The Oxford Companion to the Supreme Court of the United States | 2005 | | © The Oxford Companion to the Supreme Court of the United States 2005, originally published by Oxford University Press 2005. (Hide copyright information) Copyright

Peonage lay at the juncture of race and economic arrangements that fixed the distinctive character of the South during the Progressive Era. The Peonage CasesBailey v. Alabama (1911) and United States v. Reynolds (1914)—were the most lasting of the Supreme Court's contributions to justice for African‐Americans during the tenure of Chief Justice Edward Douglass White. The decisions gave realistic scope to the Thirteenth Amendment's protection against involuntary servitude as they peeled back a corner of the system of forced labor that continued in the South into the twentieth century.

Peonage existed in many Southern states and was a component of a system of state laws and customs, including statutes dealing with contract fraud, criminal surety, vagrancy, and other open‐ended laws that permitted prosecution of laborers who sought to abandon their jobs. The laws and their enforcement contributed to what the Supreme Court called “a wheel of servitude” (Reynolds, pp. 146–147).

Peonage first became a serious concern to the Justice Department and in the federal and state courts after 1900. The first major peonage prosecution began in 1901 in Florida, with the prosecution of Samuel Clyatt of Georgia. Clyatt v. United States (1905) tested the legality of forced labor by persons under contract and in debt. On appeal, the Supreme Court affirmed the validity of the Peonage Abolition Act of 1867, which declared unlawful “the holding of any person to service or labor under the system known as peonage” and which nullified “all acts, laws, resolutions, or usages” by which peonage was maintained (p. 546). However, the Court defined peonage rather narrowly, restricting the federal statute's coverage to forced servitude for debt.

More than a hundred other peonage cases were prosecuted by the federal government between Clyatt's conviction in 1901 and the Supreme Court's 1905 decision in the Clyatt case. These other cases arose from the multiple prosecutions known as the Alabama Peonage Cases, conducted by U.S. District Judge Thomas Goode Jones in 1903. During the course of those prosecutions, Jones struck down several coercive Alabama statutes and affirmed the rights of individuals to work where they pleased subject only to civil liability for breach of contractual obligations. By his efforts, Jones created a momentum against peonage that reached into the White House, stirred the Justice Department, galvanized public interest, and led directly to the great peonage decisions of the Supreme Court.

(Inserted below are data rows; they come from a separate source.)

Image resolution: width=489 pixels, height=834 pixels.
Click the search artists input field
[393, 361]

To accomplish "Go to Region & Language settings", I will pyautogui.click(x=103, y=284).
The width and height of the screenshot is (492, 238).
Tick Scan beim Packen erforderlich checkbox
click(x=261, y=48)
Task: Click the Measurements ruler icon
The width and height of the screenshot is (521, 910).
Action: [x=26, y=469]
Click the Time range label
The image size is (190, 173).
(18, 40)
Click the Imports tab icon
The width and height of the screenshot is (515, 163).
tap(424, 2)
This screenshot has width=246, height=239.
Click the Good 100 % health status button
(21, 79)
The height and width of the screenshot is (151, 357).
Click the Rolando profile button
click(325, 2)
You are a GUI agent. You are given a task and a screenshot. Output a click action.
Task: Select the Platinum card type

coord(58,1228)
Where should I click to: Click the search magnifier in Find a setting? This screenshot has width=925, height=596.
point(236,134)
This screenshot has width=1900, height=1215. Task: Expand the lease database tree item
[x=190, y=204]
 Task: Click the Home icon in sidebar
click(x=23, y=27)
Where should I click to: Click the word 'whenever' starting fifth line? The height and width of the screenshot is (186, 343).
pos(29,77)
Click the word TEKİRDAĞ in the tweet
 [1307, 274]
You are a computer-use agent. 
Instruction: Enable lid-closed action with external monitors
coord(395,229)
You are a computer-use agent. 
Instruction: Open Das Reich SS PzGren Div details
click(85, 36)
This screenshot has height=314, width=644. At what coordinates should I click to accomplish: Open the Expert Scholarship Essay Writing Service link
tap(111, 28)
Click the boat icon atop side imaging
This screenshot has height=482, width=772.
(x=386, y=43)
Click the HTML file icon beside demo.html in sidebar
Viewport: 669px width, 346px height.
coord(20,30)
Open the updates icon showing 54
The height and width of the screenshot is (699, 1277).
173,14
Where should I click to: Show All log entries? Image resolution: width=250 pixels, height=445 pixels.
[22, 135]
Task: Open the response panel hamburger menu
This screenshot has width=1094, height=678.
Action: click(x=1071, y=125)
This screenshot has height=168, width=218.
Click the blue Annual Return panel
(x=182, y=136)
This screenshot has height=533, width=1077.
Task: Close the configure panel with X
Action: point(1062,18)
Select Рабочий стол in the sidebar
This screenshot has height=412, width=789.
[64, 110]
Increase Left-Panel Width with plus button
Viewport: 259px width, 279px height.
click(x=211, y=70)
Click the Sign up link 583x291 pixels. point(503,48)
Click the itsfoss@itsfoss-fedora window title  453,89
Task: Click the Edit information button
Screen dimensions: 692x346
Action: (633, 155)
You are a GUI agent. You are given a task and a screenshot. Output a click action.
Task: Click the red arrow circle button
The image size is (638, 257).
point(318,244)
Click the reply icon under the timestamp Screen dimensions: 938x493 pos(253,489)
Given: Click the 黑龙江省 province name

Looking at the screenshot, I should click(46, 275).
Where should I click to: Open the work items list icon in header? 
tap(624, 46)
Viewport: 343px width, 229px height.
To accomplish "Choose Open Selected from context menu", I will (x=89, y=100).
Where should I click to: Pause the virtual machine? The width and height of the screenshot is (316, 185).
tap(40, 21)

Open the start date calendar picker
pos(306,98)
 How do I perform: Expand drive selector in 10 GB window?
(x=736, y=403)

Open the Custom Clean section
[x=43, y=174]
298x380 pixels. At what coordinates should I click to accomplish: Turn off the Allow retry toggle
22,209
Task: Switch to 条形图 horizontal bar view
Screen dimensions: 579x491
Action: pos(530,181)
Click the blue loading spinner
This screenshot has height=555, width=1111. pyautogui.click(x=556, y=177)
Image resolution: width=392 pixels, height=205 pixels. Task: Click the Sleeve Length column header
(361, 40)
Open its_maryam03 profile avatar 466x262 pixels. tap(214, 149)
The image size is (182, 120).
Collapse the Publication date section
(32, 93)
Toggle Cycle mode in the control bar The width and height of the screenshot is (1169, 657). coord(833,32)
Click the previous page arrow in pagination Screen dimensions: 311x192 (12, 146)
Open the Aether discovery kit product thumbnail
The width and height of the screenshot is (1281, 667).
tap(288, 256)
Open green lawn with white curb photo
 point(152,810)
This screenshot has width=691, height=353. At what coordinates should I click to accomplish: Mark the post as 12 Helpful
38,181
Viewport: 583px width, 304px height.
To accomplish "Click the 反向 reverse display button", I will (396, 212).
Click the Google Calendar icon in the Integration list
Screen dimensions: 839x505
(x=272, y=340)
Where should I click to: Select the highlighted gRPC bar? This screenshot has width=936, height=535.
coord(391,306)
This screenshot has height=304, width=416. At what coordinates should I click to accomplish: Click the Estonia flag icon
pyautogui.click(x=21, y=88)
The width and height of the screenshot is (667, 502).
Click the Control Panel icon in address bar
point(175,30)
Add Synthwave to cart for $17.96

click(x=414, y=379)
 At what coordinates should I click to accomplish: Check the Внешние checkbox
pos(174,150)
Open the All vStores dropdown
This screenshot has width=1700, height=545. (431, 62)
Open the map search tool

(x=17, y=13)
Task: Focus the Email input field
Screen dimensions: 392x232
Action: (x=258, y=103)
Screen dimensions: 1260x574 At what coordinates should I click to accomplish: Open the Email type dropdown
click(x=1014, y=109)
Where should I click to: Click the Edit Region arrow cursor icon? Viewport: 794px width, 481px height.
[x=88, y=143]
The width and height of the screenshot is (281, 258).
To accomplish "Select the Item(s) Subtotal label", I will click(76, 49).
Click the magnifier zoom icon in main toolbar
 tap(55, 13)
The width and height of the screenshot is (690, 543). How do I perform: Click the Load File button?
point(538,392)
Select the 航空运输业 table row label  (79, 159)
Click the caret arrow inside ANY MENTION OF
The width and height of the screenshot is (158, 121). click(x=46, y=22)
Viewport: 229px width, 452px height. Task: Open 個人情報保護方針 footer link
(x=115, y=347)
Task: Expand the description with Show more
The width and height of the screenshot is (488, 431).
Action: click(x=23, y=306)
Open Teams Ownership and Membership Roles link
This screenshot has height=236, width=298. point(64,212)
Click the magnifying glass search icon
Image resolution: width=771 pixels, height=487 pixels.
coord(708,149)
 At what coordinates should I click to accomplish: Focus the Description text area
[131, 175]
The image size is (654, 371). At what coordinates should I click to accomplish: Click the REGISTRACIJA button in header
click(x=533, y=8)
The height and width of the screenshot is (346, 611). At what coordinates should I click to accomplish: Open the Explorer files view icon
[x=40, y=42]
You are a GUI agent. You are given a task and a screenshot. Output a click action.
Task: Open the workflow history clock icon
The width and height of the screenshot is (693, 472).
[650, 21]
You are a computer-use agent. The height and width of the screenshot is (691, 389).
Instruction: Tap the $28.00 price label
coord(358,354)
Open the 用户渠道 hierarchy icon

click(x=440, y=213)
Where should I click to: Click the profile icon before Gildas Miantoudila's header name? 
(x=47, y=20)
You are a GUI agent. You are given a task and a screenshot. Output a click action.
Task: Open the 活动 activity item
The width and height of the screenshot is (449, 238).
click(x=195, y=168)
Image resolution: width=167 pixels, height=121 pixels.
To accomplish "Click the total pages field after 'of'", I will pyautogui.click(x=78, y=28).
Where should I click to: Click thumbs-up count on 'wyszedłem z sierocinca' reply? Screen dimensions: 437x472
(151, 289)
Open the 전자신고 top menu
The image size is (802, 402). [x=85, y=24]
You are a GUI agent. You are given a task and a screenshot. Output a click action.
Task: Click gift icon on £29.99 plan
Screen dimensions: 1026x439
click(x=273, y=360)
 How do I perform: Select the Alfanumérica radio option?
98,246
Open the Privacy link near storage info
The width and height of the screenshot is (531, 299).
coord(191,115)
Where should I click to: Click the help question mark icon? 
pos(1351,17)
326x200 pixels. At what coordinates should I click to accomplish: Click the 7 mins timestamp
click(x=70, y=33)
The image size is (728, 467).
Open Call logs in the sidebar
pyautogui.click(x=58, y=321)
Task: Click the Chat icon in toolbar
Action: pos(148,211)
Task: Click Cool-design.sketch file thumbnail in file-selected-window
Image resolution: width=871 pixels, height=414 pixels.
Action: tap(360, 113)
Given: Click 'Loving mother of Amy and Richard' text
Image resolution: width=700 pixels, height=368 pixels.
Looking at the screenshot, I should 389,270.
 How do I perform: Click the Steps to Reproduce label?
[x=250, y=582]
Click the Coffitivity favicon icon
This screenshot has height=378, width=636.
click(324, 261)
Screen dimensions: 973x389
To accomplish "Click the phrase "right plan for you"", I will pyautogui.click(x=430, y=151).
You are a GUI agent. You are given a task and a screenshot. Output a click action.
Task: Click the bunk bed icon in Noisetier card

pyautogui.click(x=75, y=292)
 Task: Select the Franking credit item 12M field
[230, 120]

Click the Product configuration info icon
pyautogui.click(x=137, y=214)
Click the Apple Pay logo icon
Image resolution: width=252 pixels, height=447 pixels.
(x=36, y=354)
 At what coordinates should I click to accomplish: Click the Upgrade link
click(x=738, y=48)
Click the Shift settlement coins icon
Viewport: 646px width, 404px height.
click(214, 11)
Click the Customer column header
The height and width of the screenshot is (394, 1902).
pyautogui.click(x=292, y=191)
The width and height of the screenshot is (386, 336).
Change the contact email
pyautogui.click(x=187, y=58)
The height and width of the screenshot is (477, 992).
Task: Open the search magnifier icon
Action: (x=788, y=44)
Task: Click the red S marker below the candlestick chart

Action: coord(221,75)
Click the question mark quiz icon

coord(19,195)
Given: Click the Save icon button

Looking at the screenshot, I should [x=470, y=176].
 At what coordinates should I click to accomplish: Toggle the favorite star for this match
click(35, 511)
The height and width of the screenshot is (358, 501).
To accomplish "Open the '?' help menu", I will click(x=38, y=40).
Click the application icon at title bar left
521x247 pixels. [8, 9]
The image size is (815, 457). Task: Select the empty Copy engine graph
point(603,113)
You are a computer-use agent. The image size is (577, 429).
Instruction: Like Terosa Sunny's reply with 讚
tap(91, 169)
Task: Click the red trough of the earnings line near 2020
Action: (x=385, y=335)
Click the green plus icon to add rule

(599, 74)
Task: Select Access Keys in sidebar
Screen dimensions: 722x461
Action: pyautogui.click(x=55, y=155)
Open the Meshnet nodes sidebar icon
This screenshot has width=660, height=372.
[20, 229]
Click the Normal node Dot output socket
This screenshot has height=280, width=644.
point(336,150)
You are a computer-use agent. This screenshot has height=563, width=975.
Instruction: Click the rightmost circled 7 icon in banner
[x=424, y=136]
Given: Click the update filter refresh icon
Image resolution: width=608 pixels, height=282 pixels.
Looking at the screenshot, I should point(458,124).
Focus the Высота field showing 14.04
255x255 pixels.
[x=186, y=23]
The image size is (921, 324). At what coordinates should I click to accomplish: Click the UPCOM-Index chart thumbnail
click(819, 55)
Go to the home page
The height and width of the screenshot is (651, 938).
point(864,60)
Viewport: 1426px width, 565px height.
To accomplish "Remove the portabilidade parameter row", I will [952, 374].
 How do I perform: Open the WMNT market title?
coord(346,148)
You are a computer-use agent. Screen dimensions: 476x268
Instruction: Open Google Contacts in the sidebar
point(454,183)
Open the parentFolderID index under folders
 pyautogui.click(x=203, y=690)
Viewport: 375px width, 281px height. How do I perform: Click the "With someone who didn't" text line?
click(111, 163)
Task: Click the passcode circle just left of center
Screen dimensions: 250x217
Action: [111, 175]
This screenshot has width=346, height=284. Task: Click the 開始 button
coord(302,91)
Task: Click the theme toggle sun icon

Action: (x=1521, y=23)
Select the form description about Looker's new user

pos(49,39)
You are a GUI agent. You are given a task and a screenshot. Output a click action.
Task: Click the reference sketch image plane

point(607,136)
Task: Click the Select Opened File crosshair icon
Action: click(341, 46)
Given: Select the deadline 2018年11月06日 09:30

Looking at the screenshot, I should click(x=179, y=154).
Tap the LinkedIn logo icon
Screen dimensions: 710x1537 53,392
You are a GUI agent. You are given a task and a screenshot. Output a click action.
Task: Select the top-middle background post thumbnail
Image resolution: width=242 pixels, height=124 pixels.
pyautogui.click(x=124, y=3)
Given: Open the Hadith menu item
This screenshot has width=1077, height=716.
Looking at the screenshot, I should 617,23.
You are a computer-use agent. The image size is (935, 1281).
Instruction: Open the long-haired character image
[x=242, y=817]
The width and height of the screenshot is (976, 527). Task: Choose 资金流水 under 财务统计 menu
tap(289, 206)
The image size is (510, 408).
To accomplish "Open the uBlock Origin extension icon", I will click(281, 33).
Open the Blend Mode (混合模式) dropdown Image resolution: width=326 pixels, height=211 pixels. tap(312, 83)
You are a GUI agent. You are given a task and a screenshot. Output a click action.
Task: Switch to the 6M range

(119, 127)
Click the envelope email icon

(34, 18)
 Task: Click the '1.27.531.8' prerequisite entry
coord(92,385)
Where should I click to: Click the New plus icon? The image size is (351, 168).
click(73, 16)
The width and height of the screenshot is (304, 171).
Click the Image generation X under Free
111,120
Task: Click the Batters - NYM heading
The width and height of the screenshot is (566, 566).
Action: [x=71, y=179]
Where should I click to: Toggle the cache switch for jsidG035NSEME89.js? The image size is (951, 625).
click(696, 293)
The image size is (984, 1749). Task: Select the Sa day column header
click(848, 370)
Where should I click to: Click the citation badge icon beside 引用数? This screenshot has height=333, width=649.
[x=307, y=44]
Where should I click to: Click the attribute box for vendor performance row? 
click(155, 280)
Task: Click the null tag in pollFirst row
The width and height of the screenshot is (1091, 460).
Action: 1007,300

The first of these, Bailey v. Alabama, altered the legal relations of African‐American and immigrant laborers to their employers in the South. Avoiding both sectional recrimination and the quagmire of race relations, the opinion of the Court extended federal protection to America's most wretched workers under the general rubric of freedom to labor, a progressive variation on the central laissez‐faire abstraction of freedom of contract. Bailey struck down criminal penalties for the breach of labor contracts. The second great decision, United States v. Reynolds, struck down criminal‐surety laws under which indigent convicts avoided the chain gang by contracting themselves into servitude for employers who would pay their fines. The Court observed that the criminal‐surety system stood as a major support of involuntary servitude. The Bailey and Reynolds decisions were reassuring symbols of the progressive tendencies of constitutional law in the Progressive Era. They demonstrated the Court's willingness to apply general principles of liberty to achieve justice for African‐Americans.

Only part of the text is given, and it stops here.